═══ Text provided ═══
Veterans photo
U.S. Veterans Affairs Secretary Eric Shinseki (L) and Defense Secretary Chuck Hagel (R) appear a news conference on efforts to eliminate VA claims backlogs, at the U.S. Capitol in Washington, May 22, 2013. Reuters/Jonathan Ernst

Congress reacted to the continuing disarray at the Department of Veterans Affairs by passing legislation that would allow patients facing long delays for initial appointments to seek treatment from non-VA hospitals or clinics, all on the department’s dime. The vote in the House -- 426-0 (originally reported as 421-0), with five representatives not voting -- came following an audit of the VA released on Monday.

The lack of opposition to this bill made it clear that Congress wants to move past the controversy that has plagued the VA in recent weeks.

Chairman of the House Foreign Affairs Committee Ed Royce, who co-sponsored the legislation, said the delays in getting medical appointments were “both shocking and appalling," Politico reported. "This legislation ensures that veterans who cannot get an appointment will still get the care they deserve.”

The legislation will be debated in the Senate next, though according to the Associated Press, it is expected to get wide bipartisan support, “underscoring how politically toxic it could be for lawmakers to be seen as ignoring the problem.”

An agreement the Senate reached last week included “funding to hire additional VA nurses and doctors and create 26 new medical facilities for veterans,” but otherwise is similar to the legislation the House passed, according to Politico.

The House’s legislation aims to fix the systemic problems that have overwhelmed the department as well as provide more oversight. According to AP, the house bill also “ban bonuses for all VA employees through 2016 and require an independent audit of agency health care.”

An additional layer of oversight “requires the VA secretary to give periodic updates on its medical services,” reported Politico.
═══ Data section ═══
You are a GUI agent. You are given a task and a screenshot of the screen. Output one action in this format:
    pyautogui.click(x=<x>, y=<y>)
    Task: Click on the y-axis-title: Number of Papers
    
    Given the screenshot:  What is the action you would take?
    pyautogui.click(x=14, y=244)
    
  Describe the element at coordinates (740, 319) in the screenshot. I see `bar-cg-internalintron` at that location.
═══
### Problem to work on
According to the news story about the VA legislation, how many new medical facilities for veterans would the Senate agreement create?

### Solution
26